The curve ball – coping with other health problems
At age of 45 years I was diagnosed with metastatic cancer and commenced a six-month course of chemotherapy. This was unrelated to my PID but was a challenge with an already compromised immune system. But my IVIG continued with additional medication to boost my immune system and I did manage to complete eighteen rounds of chemotherapy with some inpatient stays and intravenous antibiotics for infections. And the best news of all my scans showed no active cancer!
Changing from IVIG to subcutaneous IgG for my PID
At this point with continuous IVIG treatment for cancer it was suggested I might try subcutaneous IgG for my PID as it would be less strain on my veins. So I have now been on subcutaneous IgG for 10 years. I do it twice a week and it takes about 90 minutes each time. I use the time to sit, relax and enjoy catching up with TV programmes or reading.
My infections continue but are fortunately they are not serious and respond to antibiotics, mainly oral antibiotics, but occasionally a course of IV antibiotics is required.

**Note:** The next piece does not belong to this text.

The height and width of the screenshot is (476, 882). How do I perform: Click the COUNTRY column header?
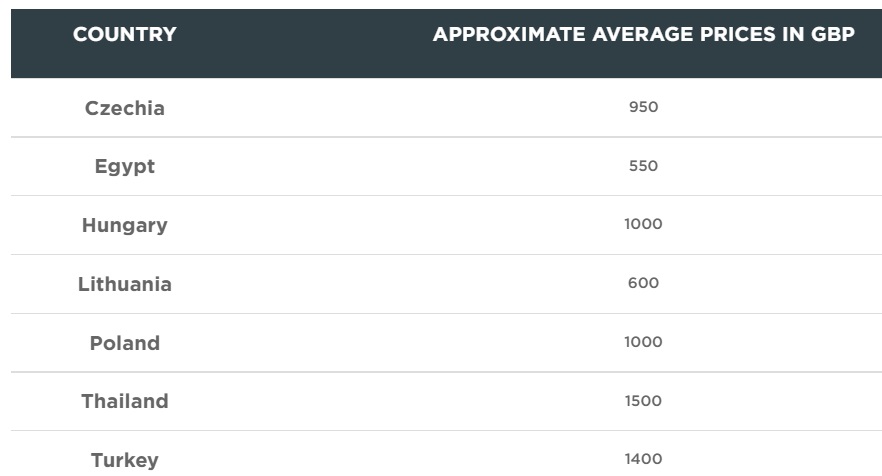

The amazing support I have received
I have been supported by an infectious disease consultant (same one for 25 years!), an immunologist for 17 years (but unfortunately not for the last five years) a haematologist and clinical nurse specialists. It has been great to have this support especially when it was complicated with two health conditions and on chemotherapy. To feel able to call the nurse specialists if I have any worries has been superb.
Why joined up care was so important to me in dealing with my health problems
When I was on chemotherapy my oncologist, infectious disease consultant and immunologist were all in discussion about aspects of my treatment plan. My immunologist visited me at home with the home therapy nurse to discuss my treatment and they were so supportive and I felt available to answer any questions or concerns. At that time I was a single parent with two children aged 9 and 14 years diagnosed with what was seen, as a terminal diagnosis and this joined up care with a supportive team was just great.
Living a full and enjoyable life and knowing when to rest up
As I write this I am struggling with an infection so this is not the most positive view on having this condition. I feel tired with cough and low energy. I am frustrated with having had to take time off work and miss a social event I was looking forward to but realise I must rest to improve and feel better.
However this is not usual picture of my life. I have a full and enjoyable life. I now work part-time as I could not have managed full time with two long-term conditions with treatment, treatment side effects, infections and all hospital appointments. I continue on IVIG treatment for cancer three – weekly and subcutaneous IgG twice a week. I travel often with my husband as it is one of our great interests so I manage to take subcutaneous IgG with me and I now have some lovely photos of views while on treatment.
I enjoy walking my dog on the beach; swimming; meeting my daughters or friends for lunch and chat; cinema and art galleries; and an interesting job.
My top tips
Live life well, enjoy and appreciate the present. Look after yourself and stay as active as you can.
My wish list for helping people affected by PID
Meeting people over the years with PID I realise how fortunate I was to have an early diagnosis and appropriate treatment to prevent damage from repeated infections. My wish is for improved awareness of PID, early diagnosis and treatment.
Posted November 2014. Photograph kindly supplied by courtesy of The Daily Record.